This guide helps you quickly set up and run FrozenLake experiments with ReMe integration. The FrozenLake experiment demonstrates how task memory can improve an agent's performance in a navigation task.

Environment Setup

1. Clone the Repository

git clone https://github.com/modelscope/ReMe.git
cd ReMe/cookbook/frozenlake

2. FrozenLake Environment Setup

Install Gymnasium for FrozenLake environment:

pip install gymnasium

This will install: - gymnasium - for the FrozenLake environment - ray - for parallel execution - openai - for LLM API access - other dependencies

3. Start ReMe Service

If you haven't installed ReMe yet, follow these steps:

# Go back to the project root
cd ../..

# Create a virtual environment (optional)
conda create -p ./reme-env python==3.10
conda activate ./reme-env

# Install ReMe
pip install .

Launch the ReMe service to enable memory library functionality:

reme \
  backend=http \
  http.port=8002 \
  llm.default.model_name=qwen-max-2025-01-25 \
  embedding_model.default.model_name=text-embedding-v4 \
  vector_store.default.backend=local

Add your api key for agent:

export OPENAI_API_KEY="xxx"
export OPENAI_BASE_URL="xxx"

Run Experiments

1. Quick Test: Performance Evaluation Only (Default)

Run the main experiment script to test agent performance using existing memory:

cd cookbook/frozenlake
python run_frozenlake.py

What this does: - Tests the agent on randomly generated FrozenLake maps - Uses the default memory library (frozenlake_no_slippery) - Evaluates performance with multiple runs for statistical significance - Results are automatically saved to ./exp_result/ directory

2. Advanced: Training + Testing (Memory Generation)

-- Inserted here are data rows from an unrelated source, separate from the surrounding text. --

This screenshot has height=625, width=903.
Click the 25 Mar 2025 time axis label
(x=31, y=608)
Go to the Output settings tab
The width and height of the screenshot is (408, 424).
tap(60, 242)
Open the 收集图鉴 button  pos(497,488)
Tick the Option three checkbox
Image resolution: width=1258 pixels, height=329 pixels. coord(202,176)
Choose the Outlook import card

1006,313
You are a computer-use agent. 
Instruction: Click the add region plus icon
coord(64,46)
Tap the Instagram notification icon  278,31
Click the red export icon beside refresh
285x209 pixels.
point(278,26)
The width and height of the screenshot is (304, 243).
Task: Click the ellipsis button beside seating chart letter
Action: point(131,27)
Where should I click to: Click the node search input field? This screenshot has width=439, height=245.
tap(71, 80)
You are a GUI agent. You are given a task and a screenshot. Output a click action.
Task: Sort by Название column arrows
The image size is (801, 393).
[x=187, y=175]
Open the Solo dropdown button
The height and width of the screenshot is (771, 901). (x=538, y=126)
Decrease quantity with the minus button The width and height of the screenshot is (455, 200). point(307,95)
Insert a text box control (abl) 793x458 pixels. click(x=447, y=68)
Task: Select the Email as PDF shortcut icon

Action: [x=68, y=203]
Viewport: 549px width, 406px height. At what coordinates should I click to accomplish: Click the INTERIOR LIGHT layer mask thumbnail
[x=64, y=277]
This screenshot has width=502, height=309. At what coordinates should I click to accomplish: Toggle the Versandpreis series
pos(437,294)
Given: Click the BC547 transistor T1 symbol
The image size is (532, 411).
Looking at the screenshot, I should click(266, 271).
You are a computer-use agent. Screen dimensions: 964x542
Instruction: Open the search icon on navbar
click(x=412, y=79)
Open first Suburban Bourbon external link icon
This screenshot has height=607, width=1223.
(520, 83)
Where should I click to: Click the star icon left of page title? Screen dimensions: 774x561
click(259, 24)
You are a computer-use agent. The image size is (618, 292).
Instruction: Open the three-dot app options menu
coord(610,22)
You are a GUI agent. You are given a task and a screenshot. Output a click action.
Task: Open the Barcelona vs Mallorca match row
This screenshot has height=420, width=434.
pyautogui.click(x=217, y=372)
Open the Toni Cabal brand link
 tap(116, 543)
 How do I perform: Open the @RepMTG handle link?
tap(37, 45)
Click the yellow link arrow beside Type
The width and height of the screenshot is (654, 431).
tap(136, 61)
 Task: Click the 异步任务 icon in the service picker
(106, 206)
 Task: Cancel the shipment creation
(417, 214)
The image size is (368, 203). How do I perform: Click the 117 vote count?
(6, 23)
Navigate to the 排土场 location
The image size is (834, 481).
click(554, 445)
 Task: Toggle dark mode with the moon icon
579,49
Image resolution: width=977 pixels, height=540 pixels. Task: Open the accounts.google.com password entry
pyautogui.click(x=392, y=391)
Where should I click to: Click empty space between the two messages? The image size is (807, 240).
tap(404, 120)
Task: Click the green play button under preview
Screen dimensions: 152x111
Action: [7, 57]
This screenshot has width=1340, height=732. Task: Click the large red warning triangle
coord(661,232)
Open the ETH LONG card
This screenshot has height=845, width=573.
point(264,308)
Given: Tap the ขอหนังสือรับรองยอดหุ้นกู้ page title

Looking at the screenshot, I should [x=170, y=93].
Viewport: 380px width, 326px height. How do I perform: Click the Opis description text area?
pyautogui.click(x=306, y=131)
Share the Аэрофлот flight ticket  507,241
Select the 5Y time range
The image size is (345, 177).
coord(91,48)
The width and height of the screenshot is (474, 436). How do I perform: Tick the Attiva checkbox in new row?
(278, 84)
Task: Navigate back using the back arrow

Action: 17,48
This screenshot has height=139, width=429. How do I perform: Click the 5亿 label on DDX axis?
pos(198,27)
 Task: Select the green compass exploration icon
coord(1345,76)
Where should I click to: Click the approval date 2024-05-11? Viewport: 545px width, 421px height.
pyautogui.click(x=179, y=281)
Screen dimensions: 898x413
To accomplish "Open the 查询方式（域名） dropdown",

To create new memories through training and then test performance:

You can modify the experiment parameters directly in the run_frozenlake.py file. The main parameters are in the main() function:

def main():
    experiment_name = "frozenlake_no_slippery"  # Name of the experiment
    max_workers = 4                           # Number of parallel workers
    training_runs = 4                         # Runs per training map
    num_training_maps = 50                    # Number of maps for training
    test_runs = 1                             # Runs per test configuration
    num_test_maps = 100                       # Number of test maps
    is_slippery = False                       # Enable slippery mode

Key parameters to consider: - experiment_name: Used as the workspace ID for task memory - is_slippery: When True, agent movement becomes stochastic (harder) - max_workers: Increase for faster execution on multi-core systems

3. View Experiment Results

After running experiments, analyze the statistical results:

python run_exp_statistic.py

What this script does: - Processes all result files in ./exp_result/ - Calculates success rates and performance metrics - Generates a summary table showing performance comparisons - Analyzes the effect of task memory on performance - Saves results to frozenlake_summary.csv

Understanding the Implementation

Key Components

  1. FrozenLakeReactAgent (frozenlake_react_agent.py)
  2. Implements a ReAct agent that interacts with the FrozenLake environment
  3. Handles task memory retrieval and storage
  4. Uses LLM (via OpenAI API) for decision making

  5. Experiment Runner (run_frozenlake.py)

  6. Manages the overall experiment flow
  7. Handles training and testing phases
  8. Uses Ray for parallel execution

  9. Map Manager (map_manager.py)

  10. Generates and manages test maps
  11. Ensures consistent evaluation across experiments

  12. Statistics Analyzer (run_exp_statistic.py)

  13. Processes experiment results
  14. Calculates performance metrics
  15. Generates comparative analysis

Output Files

  • ./exp_result/*_training.jsonl: Results from training phase
  • ./exp_result/*_test_no_memory.jsonl: Test results without task memory
  • ./exp_result/*_test_with_memory.jsonl: Test results with task memory
  • ./exp_result/frozenlake_summary.csv: Statistical summary

Task Memory Mechanism

The task memory system works as follows:

  1. Memory Creation: During training, successful trajectories are sent to the ReMe service
  2. Memory Retrieval: During testing, the agent queries relevant memories based on the current map
  3. Memory Application: The agent uses retrieved memories to guide its decision-making

The experiment demonstrates how task memory can significantly improve performance, especially in challenging environments like the slippery FrozenLake.